Frontotemporal lobar degeneration (FTLD), a neurodegenerative disease primarily affecting the frontal and temporal lobes, is one of the most common types of dementia. While the majority of FTLD cases are sporadic, approximately 10-40% of patients have an inherited form of FTLD. Mutations in the progranulin gene (GRN) have recently been identified as a major cause of FTLD with ubiquitin positive inclusions (FTLD-U). Because over 70 disease-linked GRN mutations cause abnormal deficiencies in the production of PGRN, a protein that plays a crucial role in embryogenesis, cell growth and survival, wound repair and inflammation, researchers now aim to design therapies that would increase PGRN levels in affected individuals, thereby alleviating the symptoms associated with disease. Several compounds and genetic factors, as well as PGRN receptors, have recently been identified because of their ability to regulate PGRN levels.
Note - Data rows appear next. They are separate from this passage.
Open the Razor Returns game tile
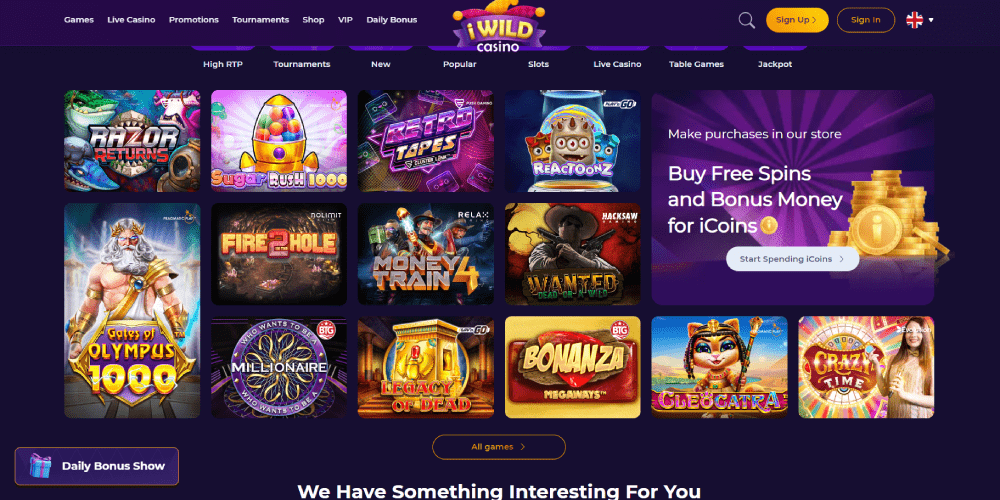This screenshot has height=500, width=1000. point(132,140)
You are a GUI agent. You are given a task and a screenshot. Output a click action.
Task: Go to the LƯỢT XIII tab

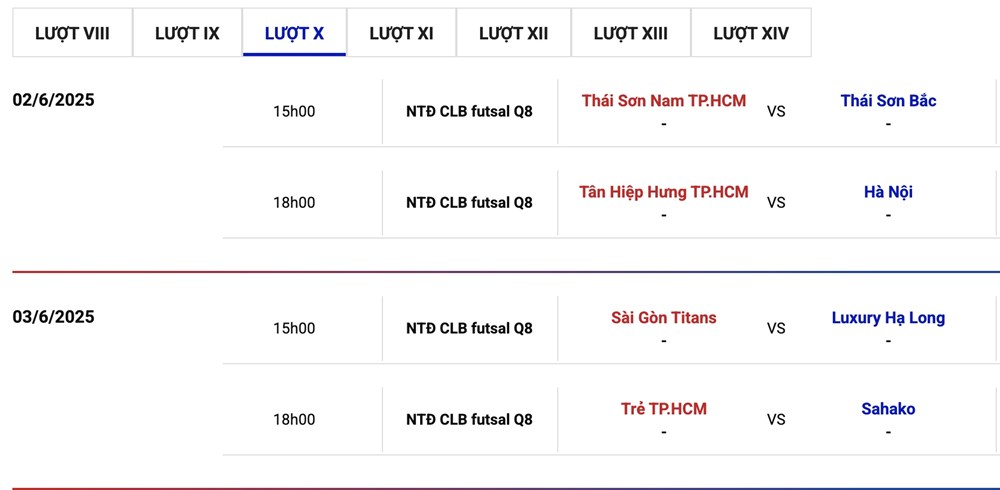point(631,33)
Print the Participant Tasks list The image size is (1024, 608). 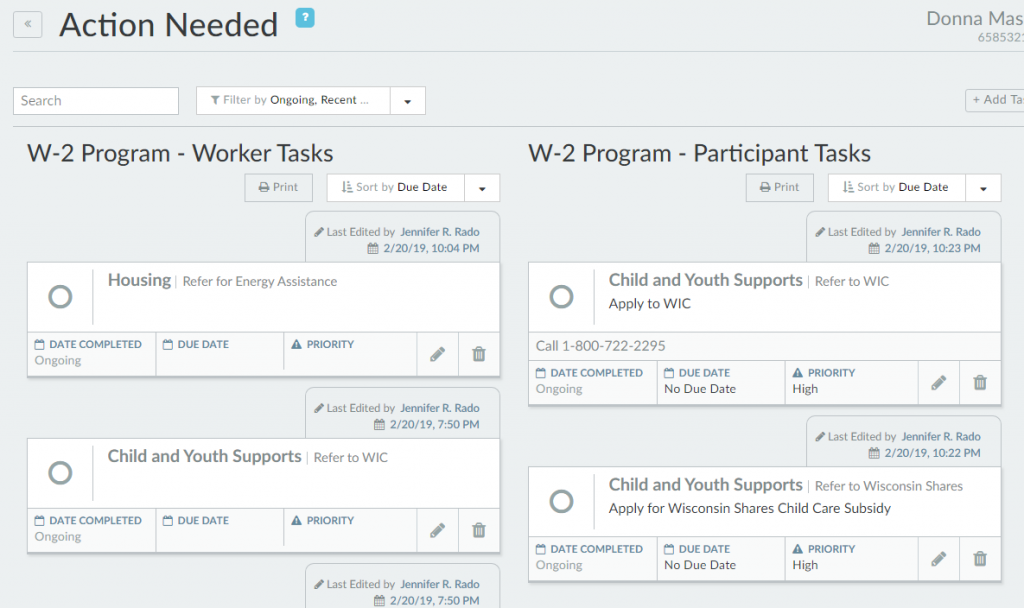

Strict quality control measures are needed given that extreme PGRN levels at either end of the spectrum - too low or too high - can lead to neurodegeneration or cancer, respectively. The aim of this review is to highlight what is known regarding PGRN biology; to improve understanding of the mechanisms involved in regulating PGRN levels and highlight studies that are laying the groundwork for the development of effective therapeutic modulators of PGRN. This article is part of a Special Issue entitled RNA-Binding Proteins.

Figure 1

Seventy pathogenic GRN mutations have been identified in over 230 families. In the schematic diagram, mutations are numbered relative to the largest GRN transcript (GenBank accession number NM_002087.2). The gene encodes for a 593 amino acid protein composed of intra-linked granulin peptides that are cleaved by proteases into individual granulins. Secretory leukocyte protease inhibitor (SLPI) protects full-length PGRN by binding to both PGRN and elastase, therefore preventing cleavage into the 6 kDa granulin repeats.

Figure 2

A. The C-terminal end of PGRN binds to the Beta-propeller region of SORT1. Upon binding, uptake of PGRN via SORT1 traffics PGRN to the lysosome. Endocytosed SORT1 is then recycled back to the cell membrane. B. PGRN binding to TNFR acts as an antagonist of TNFα. TNFα binding to TNFR activates pro-inflammatory signaling to induce inflammation. PGRN blocks this signaling pathway when bound to TNFR therefore inhibiting inflammation.